Le blaireau et le faisan – Christian Satgé

Rien ne va à qui a grelot sous le calot !

Un gros blaireau pleurait sur sa vie, sur ce lot

Que Dame Nature, tout en vice et malice,

Lui avait octroyé : « Sans faire de mélo,

Je suis né gras et gros comme un vieux cachalot.

De vers et de bêtes je dois faire délice,

Et n’ai, au long du jour, comme unique boulot

Qu’à devoir me terrer comme un rat, un mulot.

Et pour que plus complet me soit le préjudice,

Au lieu d’un habit flambant de mac’, de gigolo,

Je ne suis revêtu, comme un simple pélot

Que de vils traits palots sur paletot réglisse ! »


L’éploré, moins futé que ne l’est un bulot, 

Se trouvant un peu seul dans son bois de bouleaux,

Avait fraternisé avec quelque complice

Lisse d’esprit, brillant du bec, bref un faraud

Qui avait pour talent sa plume et son culot.

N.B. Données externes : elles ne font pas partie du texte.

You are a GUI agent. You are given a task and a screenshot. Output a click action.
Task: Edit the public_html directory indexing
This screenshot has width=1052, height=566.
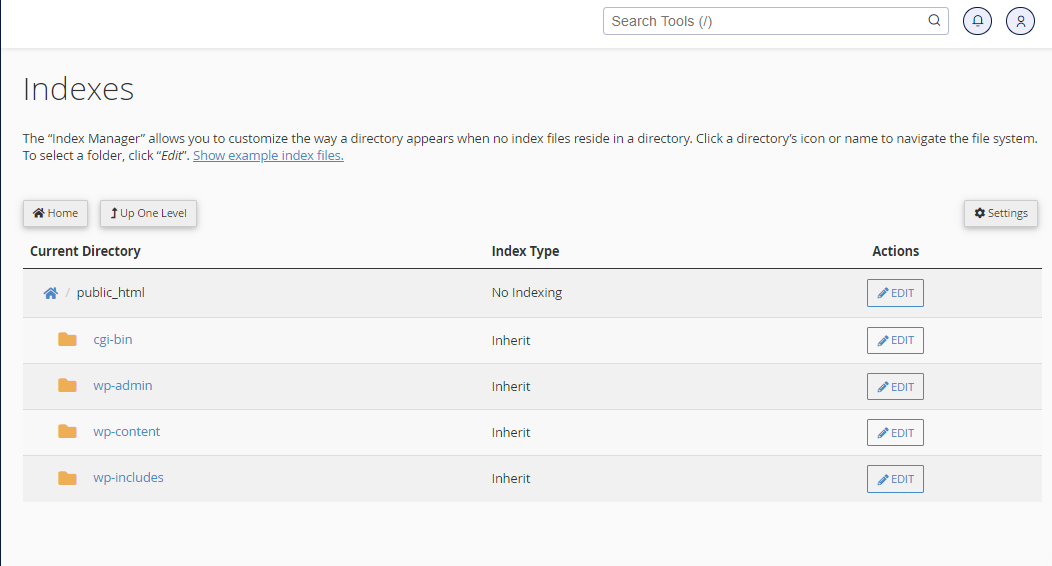click(x=895, y=293)
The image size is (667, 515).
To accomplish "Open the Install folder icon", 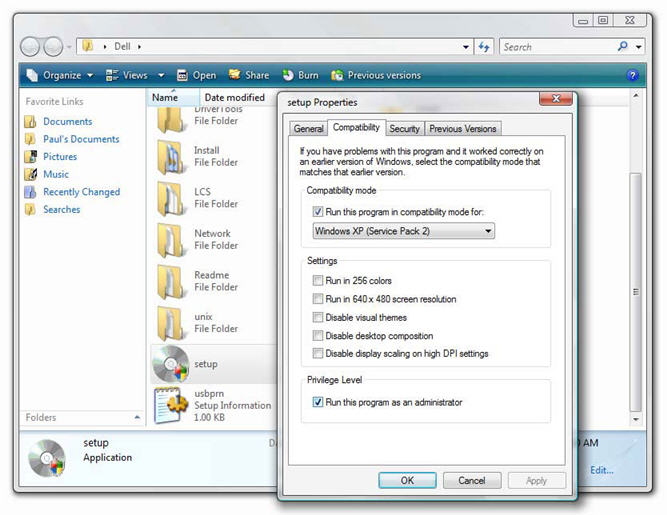I will (x=171, y=157).
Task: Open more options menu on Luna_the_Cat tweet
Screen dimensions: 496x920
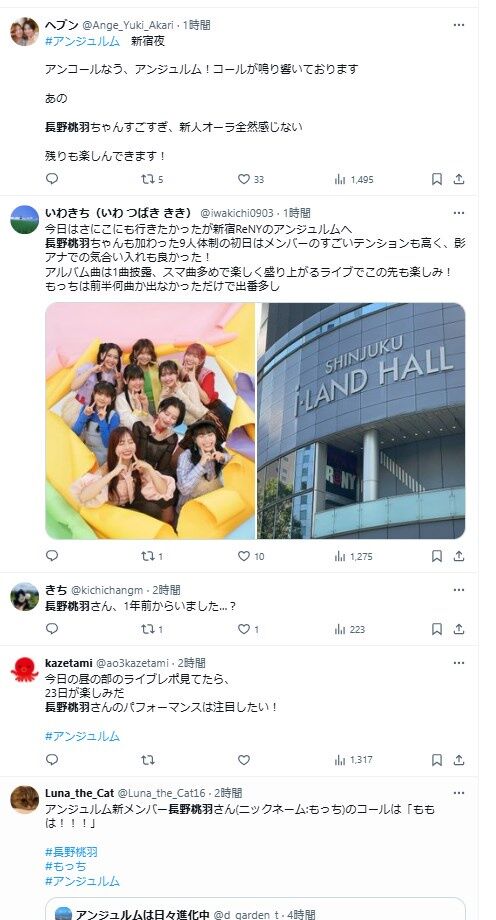Action: click(459, 793)
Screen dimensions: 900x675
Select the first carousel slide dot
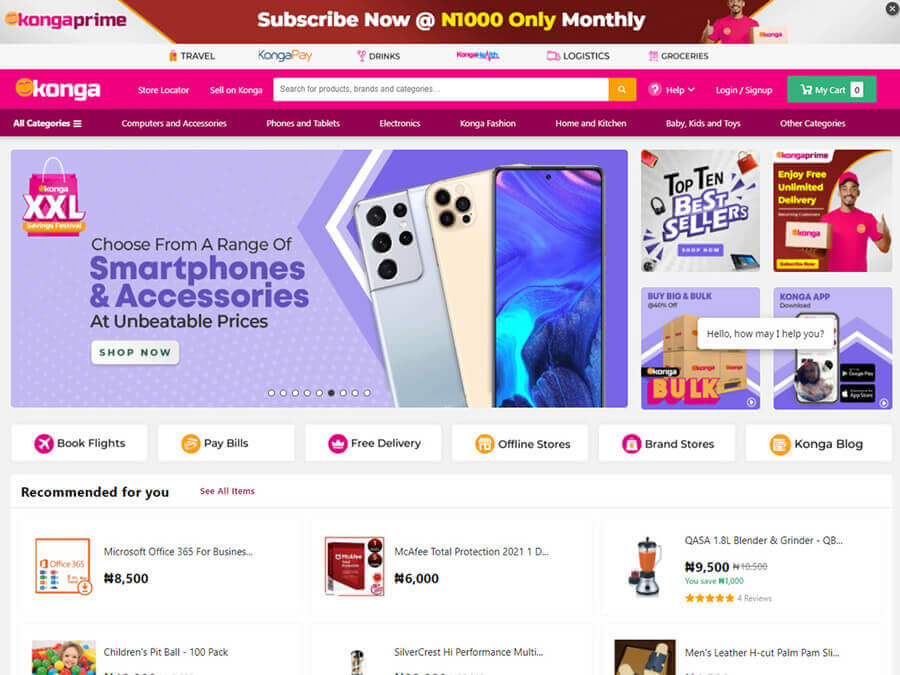[271, 393]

Ce faisan, disons-le, se disait un Ulysse

Car il était allé au bout du pré pâlot,

Et, mieux, il en était revenu, d’un galop

D’ailes, malgré quelques chasseurs formant milice,

Paradant plume au vent, ses couleurs pour halo :

Le blaireau ébloui le croyait intello’

Et le clamait haut sur scène comme en coulisse.

Ainsi la vie, pour nos deux petits ciboulots,

Filait comme au torrent de leur bois passait l’eau,

L’idole se paonnait – tout sur lui coule et glisse –

Quand pour son fidèle tout allait à vau-l’eau,

La peur et la honte étant toujours son lot.

Mais un jour, la chasse reprit. Vieux supplice.

Le blaireau se cachait, tremblant en son huis-clos

Pas le fanfaron qui brocardait ses sanglots.

Une balle perdue, las, lui fit une éclisse.

Ainsi mourut Faisan de la main d’un soûlaud

Qui visait un lapin qui s’en fut. Le salaud !

 Du chagrin, l’autre but, seul, la lie du calice.

 Comme nous le disait, jadis, le vieux Boileau :

« Un sot trouve toujours un plus sot qui l’admire. » 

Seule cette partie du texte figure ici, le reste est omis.